§ PROBLEM DETAILS: Copy each record below without changing a single word.

Stored data
↓
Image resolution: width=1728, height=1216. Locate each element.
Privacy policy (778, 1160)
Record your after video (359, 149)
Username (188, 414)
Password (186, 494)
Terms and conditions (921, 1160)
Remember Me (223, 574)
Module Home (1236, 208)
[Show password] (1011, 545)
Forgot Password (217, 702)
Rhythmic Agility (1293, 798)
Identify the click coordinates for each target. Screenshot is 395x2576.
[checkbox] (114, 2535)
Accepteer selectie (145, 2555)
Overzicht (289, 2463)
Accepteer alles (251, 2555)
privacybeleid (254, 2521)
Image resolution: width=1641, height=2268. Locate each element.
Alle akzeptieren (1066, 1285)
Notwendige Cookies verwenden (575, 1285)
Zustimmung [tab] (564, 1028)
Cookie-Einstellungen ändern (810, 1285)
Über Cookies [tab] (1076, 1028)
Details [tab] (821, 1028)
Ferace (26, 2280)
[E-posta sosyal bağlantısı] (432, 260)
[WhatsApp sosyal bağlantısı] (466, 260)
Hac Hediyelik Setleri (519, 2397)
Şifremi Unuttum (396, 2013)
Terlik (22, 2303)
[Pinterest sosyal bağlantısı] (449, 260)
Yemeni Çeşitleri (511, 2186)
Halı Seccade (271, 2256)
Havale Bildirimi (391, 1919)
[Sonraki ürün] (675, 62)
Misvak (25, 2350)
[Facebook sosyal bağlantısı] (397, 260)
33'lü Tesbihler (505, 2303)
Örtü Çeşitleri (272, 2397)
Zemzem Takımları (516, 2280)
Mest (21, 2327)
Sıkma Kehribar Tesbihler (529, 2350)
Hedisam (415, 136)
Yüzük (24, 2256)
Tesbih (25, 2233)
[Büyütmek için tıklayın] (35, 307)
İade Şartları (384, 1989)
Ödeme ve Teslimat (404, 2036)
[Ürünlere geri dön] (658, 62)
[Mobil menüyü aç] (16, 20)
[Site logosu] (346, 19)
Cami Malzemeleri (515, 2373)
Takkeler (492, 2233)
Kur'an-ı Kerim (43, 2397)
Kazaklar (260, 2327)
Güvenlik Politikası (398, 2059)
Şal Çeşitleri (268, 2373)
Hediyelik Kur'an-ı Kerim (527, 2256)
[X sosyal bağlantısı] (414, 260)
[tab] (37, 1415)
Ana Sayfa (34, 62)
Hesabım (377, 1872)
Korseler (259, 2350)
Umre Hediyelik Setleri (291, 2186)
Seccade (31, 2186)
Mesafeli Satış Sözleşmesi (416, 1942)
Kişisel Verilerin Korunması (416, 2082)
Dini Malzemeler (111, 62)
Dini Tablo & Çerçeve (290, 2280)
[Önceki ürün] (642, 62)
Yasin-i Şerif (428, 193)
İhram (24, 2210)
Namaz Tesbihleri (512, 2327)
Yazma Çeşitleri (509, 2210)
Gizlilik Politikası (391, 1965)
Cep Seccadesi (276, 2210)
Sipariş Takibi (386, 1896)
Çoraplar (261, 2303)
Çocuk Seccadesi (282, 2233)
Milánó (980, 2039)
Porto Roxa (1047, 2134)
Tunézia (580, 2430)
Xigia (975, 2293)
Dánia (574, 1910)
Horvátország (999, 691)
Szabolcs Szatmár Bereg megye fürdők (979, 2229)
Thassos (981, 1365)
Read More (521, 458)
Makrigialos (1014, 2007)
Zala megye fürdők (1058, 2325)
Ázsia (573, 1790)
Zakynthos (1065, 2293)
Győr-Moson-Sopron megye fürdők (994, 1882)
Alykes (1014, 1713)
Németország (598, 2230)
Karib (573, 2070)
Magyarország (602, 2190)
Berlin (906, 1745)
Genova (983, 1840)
↑
§ SOLUTION BELOW:
Image resolution: width=1728, height=1216. Locate each element.
Privacy policy (778, 1160)
Record your after video (359, 149)
Username (188, 414)
Password (186, 494)
Terms and conditions (921, 1160)
Remember Me (223, 574)
Module Home (1236, 208)
[Show password] (1011, 545)
Forgot Password (217, 702)
Rhythmic Agility (1293, 798)
Identify the click coordinates for each target. Screenshot is 395x2576.
[checkbox] (114, 2535)
Accepteer selectie (145, 2555)
Overzicht (289, 2463)
Accepteer alles (251, 2555)
privacybeleid (254, 2521)
Image resolution: width=1641, height=2268. Locate each element.
Alle akzeptieren (1066, 1285)
Notwendige Cookies verwenden (575, 1285)
Zustimmung [tab] (564, 1028)
Cookie-Einstellungen ändern (810, 1285)
Über Cookies [tab] (1076, 1028)
Details [tab] (821, 1028)
Ferace (26, 2280)
[E-posta sosyal bağlantısı] (432, 260)
[WhatsApp sosyal bağlantısı] (466, 260)
Hac Hediyelik Setleri (519, 2397)
Şifremi Unuttum (396, 2013)
Terlik (22, 2303)
[Pinterest sosyal bağlantısı] (449, 260)
Yemeni Çeşitleri (511, 2186)
Halı Seccade (271, 2256)
Havale Bildirimi (391, 1919)
[Sonraki ürün] (675, 62)
Misvak (25, 2350)
[Facebook sosyal bağlantısı] (397, 260)
33'lü Tesbihler (505, 2303)
Örtü Çeşitleri (272, 2397)
Zemzem Takımları (516, 2280)
Mest (21, 2327)
Sıkma Kehribar Tesbihler (529, 2350)
Hedisam (415, 136)
Yüzük (24, 2256)
Tesbih (25, 2233)
[Büyütmek için tıklayın] (35, 307)
İade Şartları (384, 1989)
Ödeme ve Teslimat (404, 2036)
[Ürünlere geri dön] (658, 62)
[Mobil menüyü aç] (16, 20)
[Site logosu] (346, 19)
Cami Malzemeleri (515, 2373)
Takkeler (492, 2233)
Kur'an-ı Kerim (43, 2397)
Kazaklar (260, 2327)
Güvenlik Politikası (398, 2059)
Şal Çeşitleri (268, 2373)
Hediyelik Kur'an-ı Kerim (527, 2256)
[X sosyal bağlantısı] (414, 260)
[tab] (37, 1415)
Ana Sayfa (34, 62)
Hesabım (377, 1872)
Korseler (259, 2350)
Umre Hediyelik Setleri (291, 2186)
Seccade (31, 2186)
Mesafeli Satış Sözleşmesi (416, 1942)
Kişisel Verilerin Korunması (416, 2082)
Dini Malzemeler (111, 62)
Dini Tablo & Çerçeve (290, 2280)
[Önceki ürün] (642, 62)
Yasin-i Şerif (428, 193)
İhram (24, 2210)
Namaz Tesbihleri (512, 2327)
Yazma Çeşitleri (509, 2210)
Gizlilik Politikası (391, 1965)
Cep Seccadesi (276, 2210)
Sipariş Takibi (386, 1896)
Çoraplar (261, 2303)
Çocuk Seccadesi (282, 2233)
Milánó (980, 2039)
Porto Roxa (1047, 2134)
Tunézia (580, 2430)
Xigia (975, 2293)
Dánia (574, 1910)
Horvátország (999, 691)
Szabolcs Szatmár Bereg megye fürdők (979, 2229)
Thassos (981, 1365)
Read More (521, 458)
Makrigialos (1014, 2007)
Zala megye fürdők (1058, 2325)
Ázsia (573, 1790)
Zakynthos (1065, 2293)
Győr-Moson-Sopron megye fürdők (994, 1882)
Alykes (1014, 1713)
Németország (598, 2230)
Karib (573, 2070)
Magyarország (602, 2190)
Berlin (906, 1745)
Genova (983, 1840)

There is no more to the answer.